**Short problem**.
Convert every line of the entries below into a Markdown table with the columns Row and Line. Put a running number under Row and the line itself under Line, and omit blank lines.

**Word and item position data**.

++++++++++

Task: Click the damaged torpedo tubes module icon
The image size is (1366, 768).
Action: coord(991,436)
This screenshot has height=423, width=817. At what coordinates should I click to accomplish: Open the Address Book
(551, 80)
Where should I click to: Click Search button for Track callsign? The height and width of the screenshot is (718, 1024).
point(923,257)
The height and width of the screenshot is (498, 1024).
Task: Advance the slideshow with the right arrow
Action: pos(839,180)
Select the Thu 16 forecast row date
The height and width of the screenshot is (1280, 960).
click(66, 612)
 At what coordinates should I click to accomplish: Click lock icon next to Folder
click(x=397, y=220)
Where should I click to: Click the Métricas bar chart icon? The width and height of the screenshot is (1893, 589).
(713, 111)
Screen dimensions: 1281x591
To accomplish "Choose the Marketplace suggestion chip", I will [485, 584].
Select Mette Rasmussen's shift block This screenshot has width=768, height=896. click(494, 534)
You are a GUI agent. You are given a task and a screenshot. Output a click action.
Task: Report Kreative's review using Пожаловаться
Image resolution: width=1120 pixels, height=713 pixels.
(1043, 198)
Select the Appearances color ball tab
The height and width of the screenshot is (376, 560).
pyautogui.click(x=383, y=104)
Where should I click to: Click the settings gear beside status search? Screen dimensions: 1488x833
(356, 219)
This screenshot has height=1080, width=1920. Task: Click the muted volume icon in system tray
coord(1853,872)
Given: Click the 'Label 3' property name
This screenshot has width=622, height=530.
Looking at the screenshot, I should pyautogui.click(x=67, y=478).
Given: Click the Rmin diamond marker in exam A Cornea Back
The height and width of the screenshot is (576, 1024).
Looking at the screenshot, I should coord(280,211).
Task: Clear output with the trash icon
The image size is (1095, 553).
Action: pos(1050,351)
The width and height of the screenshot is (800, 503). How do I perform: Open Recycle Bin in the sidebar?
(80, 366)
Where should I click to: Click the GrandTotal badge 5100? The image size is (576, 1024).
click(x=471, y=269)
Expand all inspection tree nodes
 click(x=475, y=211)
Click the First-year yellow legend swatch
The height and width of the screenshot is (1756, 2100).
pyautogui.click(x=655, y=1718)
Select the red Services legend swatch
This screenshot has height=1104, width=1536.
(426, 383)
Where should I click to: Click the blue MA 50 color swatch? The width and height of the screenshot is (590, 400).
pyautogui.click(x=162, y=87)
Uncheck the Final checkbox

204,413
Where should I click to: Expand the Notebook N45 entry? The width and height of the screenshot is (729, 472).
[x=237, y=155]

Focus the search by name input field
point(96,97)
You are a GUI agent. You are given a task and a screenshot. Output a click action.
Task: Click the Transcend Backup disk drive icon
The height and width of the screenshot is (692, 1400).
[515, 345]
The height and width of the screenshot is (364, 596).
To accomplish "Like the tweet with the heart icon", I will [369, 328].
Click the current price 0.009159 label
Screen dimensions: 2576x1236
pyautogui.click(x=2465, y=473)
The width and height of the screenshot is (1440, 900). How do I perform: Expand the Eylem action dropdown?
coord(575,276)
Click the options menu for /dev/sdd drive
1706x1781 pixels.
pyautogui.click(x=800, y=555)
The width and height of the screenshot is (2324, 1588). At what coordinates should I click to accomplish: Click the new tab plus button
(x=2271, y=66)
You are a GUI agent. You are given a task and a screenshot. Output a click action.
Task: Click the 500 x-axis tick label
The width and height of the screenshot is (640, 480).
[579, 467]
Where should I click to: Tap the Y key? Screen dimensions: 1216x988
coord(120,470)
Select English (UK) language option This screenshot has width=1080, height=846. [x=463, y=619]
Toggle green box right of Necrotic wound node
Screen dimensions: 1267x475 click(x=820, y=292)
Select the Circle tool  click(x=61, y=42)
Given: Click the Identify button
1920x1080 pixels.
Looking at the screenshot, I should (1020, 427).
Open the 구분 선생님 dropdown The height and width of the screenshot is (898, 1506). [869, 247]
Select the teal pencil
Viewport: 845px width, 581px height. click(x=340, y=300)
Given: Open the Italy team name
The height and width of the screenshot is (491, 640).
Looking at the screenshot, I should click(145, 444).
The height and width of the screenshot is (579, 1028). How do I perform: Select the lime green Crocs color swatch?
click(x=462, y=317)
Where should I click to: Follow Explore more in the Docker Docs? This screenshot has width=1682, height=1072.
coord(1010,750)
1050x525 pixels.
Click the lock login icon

++++++++++

**Finished exercise**.
| Row | Line |
|---|---|
| 1 | Task: Click the damaged torpedo tubes module icon |
| 2 | The image size is (1366, 768). |
| 3 | Action: coord(991,436) |
| 4 | This screenshot has height=423, width=817. At what coordinates should I click to accomplish: Open the Address Book |
| 5 | (551, 80) |
| 6 | Where should I click to: Click Search button for Track callsign? The height and width of the screenshot is (718, 1024). |
| 7 | point(923,257) |
| 8 | The height and width of the screenshot is (498, 1024). |
| 9 | Task: Advance the slideshow with the right arrow |
| 10 | Action: pos(839,180) |
| 11 | Select the Thu 16 forecast row date |
| 12 | The height and width of the screenshot is (1280, 960). |
| 13 | click(66, 612) |
| 14 |  At what coordinates should I click to accomplish: Click lock icon next to Folder |
| 15 | click(x=397, y=220) |
| 16 | Where should I click to: Click the Métricas bar chart icon? The width and height of the screenshot is (1893, 589). |
| 17 | (713, 111) |
| 18 | Screen dimensions: 1281x591 |
| 19 | To accomplish "Choose the Marketplace suggestion chip", I will [485, 584]. |
| 20 | Select Mette Rasmussen's shift block This screenshot has width=768, height=896. click(494, 534) |
| 21 | You are a GUI agent. You are given a task and a screenshot. Output a click action. |
| 22 | Task: Report Kreative's review using Пожаловаться |
| 23 | Image resolution: width=1120 pixels, height=713 pixels. |
| 24 | (1043, 198) |
| 25 | Select the Appearances color ball tab |
| 26 | The height and width of the screenshot is (376, 560). |
| 27 | pyautogui.click(x=383, y=104) |
| 28 | Where should I click to: Click the settings gear beside status search? Screen dimensions: 1488x833 |
| 29 | (356, 219) |
| 30 | This screenshot has height=1080, width=1920. Task: Click the muted volume icon in system tray |
| 31 | coord(1853,872) |
| 32 | Given: Click the 'Label 3' property name |
| 33 | This screenshot has width=622, height=530. |
| 34 | Looking at the screenshot, I should pyautogui.click(x=67, y=478). |
| 35 | Given: Click the Rmin diamond marker in exam A Cornea Back |
| 36 | The height and width of the screenshot is (576, 1024). |
| 37 | Looking at the screenshot, I should coord(280,211). |
| 38 | Task: Clear output with the trash icon |
| 39 | The image size is (1095, 553). |
| 40 | Action: pos(1050,351) |
| 41 | The width and height of the screenshot is (800, 503). How do I perform: Open Recycle Bin in the sidebar? |
| 42 | (80, 366) |
| 43 | Where should I click to: Click the GrandTotal badge 5100? The image size is (576, 1024). |
| 44 | click(x=471, y=269) |
| 45 | Expand all inspection tree nodes |
| 46 |  click(x=475, y=211) |
| 47 | Click the First-year yellow legend swatch |
| 48 | The height and width of the screenshot is (1756, 2100). |
| 49 | pyautogui.click(x=655, y=1718) |
| 50 | Select the red Services legend swatch |
| 51 | This screenshot has height=1104, width=1536. |
| 52 | (426, 383) |
| 53 | Where should I click to: Click the blue MA 50 color swatch? The width and height of the screenshot is (590, 400). |
| 54 | pyautogui.click(x=162, y=87) |
| 55 | Uncheck the Final checkbox |
| 56 | 204,413 |
| 57 | Where should I click to: Expand the Notebook N45 entry? The width and height of the screenshot is (729, 472). |
| 58 | [x=237, y=155] |
| 59 | Focus the search by name input field |
| 60 | point(96,97) |
| 61 | You are a GUI agent. You are given a task and a screenshot. Output a click action. |
| 62 | Task: Click the Transcend Backup disk drive icon |
| 63 | The height and width of the screenshot is (692, 1400). |
| 64 | [515, 345] |
| 65 | The height and width of the screenshot is (364, 596). |
| 66 | To accomplish "Like the tweet with the heart icon", I will [369, 328]. |
| 67 | Click the current price 0.009159 label |
| 68 | Screen dimensions: 2576x1236 |
| 69 | pyautogui.click(x=2465, y=473) |
| 70 | The width and height of the screenshot is (1440, 900). How do I perform: Expand the Eylem action dropdown? |
| 71 | coord(575,276) |
| 72 | Click the options menu for /dev/sdd drive |
| 73 | 1706x1781 pixels. |
| 74 | pyautogui.click(x=800, y=555) |
| 75 | The width and height of the screenshot is (2324, 1588). At what coordinates should I click to accomplish: Click the new tab plus button |
| 76 | (x=2271, y=66) |
| 77 | You are a GUI agent. You are given a task and a screenshot. Output a click action. |
| 78 | Task: Click the 500 x-axis tick label |
| 79 | The width and height of the screenshot is (640, 480). |
| 80 | [579, 467] |
| 81 | Where should I click to: Tap the Y key? Screen dimensions: 1216x988 |
| 82 | coord(120,470) |
| 83 | Select English (UK) language option This screenshot has width=1080, height=846. [x=463, y=619] |
| 84 | Toggle green box right of Necrotic wound node |
| 85 | Screen dimensions: 1267x475 click(x=820, y=292) |
| 86 | Select the Circle tool  click(x=61, y=42) |
| 87 | Given: Click the Identify button |
| 88 | 1920x1080 pixels. |
| 89 | Looking at the screenshot, I should (1020, 427). |
| 90 | Open the 구분 선생님 dropdown The height and width of the screenshot is (898, 1506). [869, 247] |
| 91 | Select the teal pencil |
| 92 | Viewport: 845px width, 581px height. click(x=340, y=300) |
| 93 | Given: Open the Italy team name |
| 94 | The height and width of the screenshot is (491, 640). |
| 95 | Looking at the screenshot, I should click(145, 444). |
| 96 | The height and width of the screenshot is (579, 1028). How do I perform: Select the lime green Crocs color swatch? |
| 97 | click(x=462, y=317) |
| 98 | Where should I click to: Follow Explore more in the Docker Docs? This screenshot has width=1682, height=1072. |
| 99 | coord(1010,750) |
| 100 | 1050x525 pixels. |
| 101 | Click the lock login icon |